--- begin ---

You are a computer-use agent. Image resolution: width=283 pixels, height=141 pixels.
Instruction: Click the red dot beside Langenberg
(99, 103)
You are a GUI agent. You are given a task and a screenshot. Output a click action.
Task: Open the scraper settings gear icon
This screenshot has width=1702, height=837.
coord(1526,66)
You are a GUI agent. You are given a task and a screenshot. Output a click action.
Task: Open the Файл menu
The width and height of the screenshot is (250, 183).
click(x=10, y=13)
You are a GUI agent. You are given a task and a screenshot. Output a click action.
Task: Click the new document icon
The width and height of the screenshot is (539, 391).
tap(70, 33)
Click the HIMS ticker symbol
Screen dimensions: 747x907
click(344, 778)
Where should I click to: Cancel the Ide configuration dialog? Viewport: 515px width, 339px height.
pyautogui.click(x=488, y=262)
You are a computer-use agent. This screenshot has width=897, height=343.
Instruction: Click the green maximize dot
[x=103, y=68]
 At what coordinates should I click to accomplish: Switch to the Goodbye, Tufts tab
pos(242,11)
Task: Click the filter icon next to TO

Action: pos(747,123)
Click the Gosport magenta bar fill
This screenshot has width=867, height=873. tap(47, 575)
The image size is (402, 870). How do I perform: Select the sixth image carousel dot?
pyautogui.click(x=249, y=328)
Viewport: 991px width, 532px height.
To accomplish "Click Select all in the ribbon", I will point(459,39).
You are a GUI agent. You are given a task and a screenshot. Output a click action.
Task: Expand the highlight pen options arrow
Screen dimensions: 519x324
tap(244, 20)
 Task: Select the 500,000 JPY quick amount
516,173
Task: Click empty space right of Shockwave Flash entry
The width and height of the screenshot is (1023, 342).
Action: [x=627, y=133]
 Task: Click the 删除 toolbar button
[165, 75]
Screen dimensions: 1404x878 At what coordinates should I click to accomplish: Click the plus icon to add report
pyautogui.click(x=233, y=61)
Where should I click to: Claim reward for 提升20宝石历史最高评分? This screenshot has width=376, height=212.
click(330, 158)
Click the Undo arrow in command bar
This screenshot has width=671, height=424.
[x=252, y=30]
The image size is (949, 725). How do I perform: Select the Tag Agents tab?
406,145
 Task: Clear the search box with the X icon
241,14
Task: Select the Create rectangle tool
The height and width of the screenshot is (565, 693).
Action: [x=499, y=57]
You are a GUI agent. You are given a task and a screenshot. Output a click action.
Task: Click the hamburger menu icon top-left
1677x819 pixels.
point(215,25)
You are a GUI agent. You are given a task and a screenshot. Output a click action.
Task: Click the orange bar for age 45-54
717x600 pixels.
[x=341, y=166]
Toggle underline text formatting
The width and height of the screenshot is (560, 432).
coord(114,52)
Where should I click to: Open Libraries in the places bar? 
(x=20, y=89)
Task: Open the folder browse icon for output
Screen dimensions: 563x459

--- end ---

# GIVEN PROBLEM
Convert every line of the data above into a JSON list of strings, one string for each line, skipping any blank lines.

# REPLY
[
  "You are a computer-use agent. Image resolution: width=283 pixels, height=141 pixels.",
  "Instruction: Click the red dot beside Langenberg",
  "(99, 103)",
  "You are a GUI agent. You are given a task and a screenshot. Output a click action.",
  "Task: Open the scraper settings gear icon",
  "This screenshot has width=1702, height=837.",
  "coord(1526,66)",
  "You are a GUI agent. You are given a task and a screenshot. Output a click action.",
  "Task: Open the Файл menu",
  "The width and height of the screenshot is (250, 183).",
  "click(x=10, y=13)",
  "You are a GUI agent. You are given a task and a screenshot. Output a click action.",
  "Task: Click the new document icon",
  "The width and height of the screenshot is (539, 391).",
  "tap(70, 33)",
  "Click the HIMS ticker symbol",
  "Screen dimensions: 747x907",
  "click(344, 778)",
  "Where should I click to: Cancel the Ide configuration dialog? Viewport: 515px width, 339px height.",
  "pyautogui.click(x=488, y=262)",
  "You are a computer-use agent. This screenshot has width=897, height=343.",
  "Instruction: Click the green maximize dot",
  "[x=103, y=68]",
  " At what coordinates should I click to accomplish: Switch to the Goodbye, Tufts tab",
  "pos(242,11)",
  "Task: Click the filter icon next to TO",
  "Action: pos(747,123)",
  "Click the Gosport magenta bar fill",
  "This screenshot has width=867, height=873. tap(47, 575)",
  "The image size is (402, 870). How do I perform: Select the sixth image carousel dot?",
  "pyautogui.click(x=249, y=328)",
  "Viewport: 991px width, 532px height.",
  "To accomplish \"Click Select all in the ribbon\", I will point(459,39).",
  "You are a GUI agent. You are given a task and a screenshot. Output a click action.",
  "Task: Expand the highlight pen options arrow",
  "Screen dimensions: 519x324",
  "tap(244, 20)",
  " Task: Select the 500,000 JPY quick amount",
  "516,173",
  "Task: Click empty space right of Shockwave Flash entry",
  "The width and height of the screenshot is (1023, 342).",
  "Action: [x=627, y=133]",
  " Task: Click the 删除 toolbar button",
  "[165, 75]",
  "Screen dimensions: 1404x878 At what coordinates should I click to accomplish: Click the plus icon to add report",
  "pyautogui.click(x=233, y=61)",
  "Where should I click to: Claim reward for 提升20宝石历史最高评分? This screenshot has width=376, height=212.",
  "click(330, 158)",
  "Click the Undo arrow in command bar",
  "This screenshot has width=671, height=424.",
  "[x=252, y=30]",
  "The image size is (949, 725). How do I perform: Select the Tag Agents tab?",
  "406,145",
  " Task: Clear the search box with the X icon",
  "241,14",
  "Task: Select the Create rectangle tool",
  "The height and width of the screenshot is (565, 693).",
  "Action: [x=499, y=57]",
  "You are a GUI agent. You are given a task and a screenshot. Output a click action.",
  "Task: Click the hamburger menu icon top-left",
  "1677x819 pixels.",
  "point(215,25)",
  "You are a GUI agent. You are given a task and a screenshot. Output a click action.",
  "Task: Click the orange bar for age 45-54",
  "717x600 pixels.",
  "[x=341, y=166]",
  "Toggle underline text formatting",
  "The width and height of the screenshot is (560, 432).",
  "coord(114,52)",
  "Where should I click to: Open Libraries in the places bar? ",
  "(x=20, y=89)",
  "Task: Open the folder browse icon for output",
  "Screen dimensions: 563x459"
]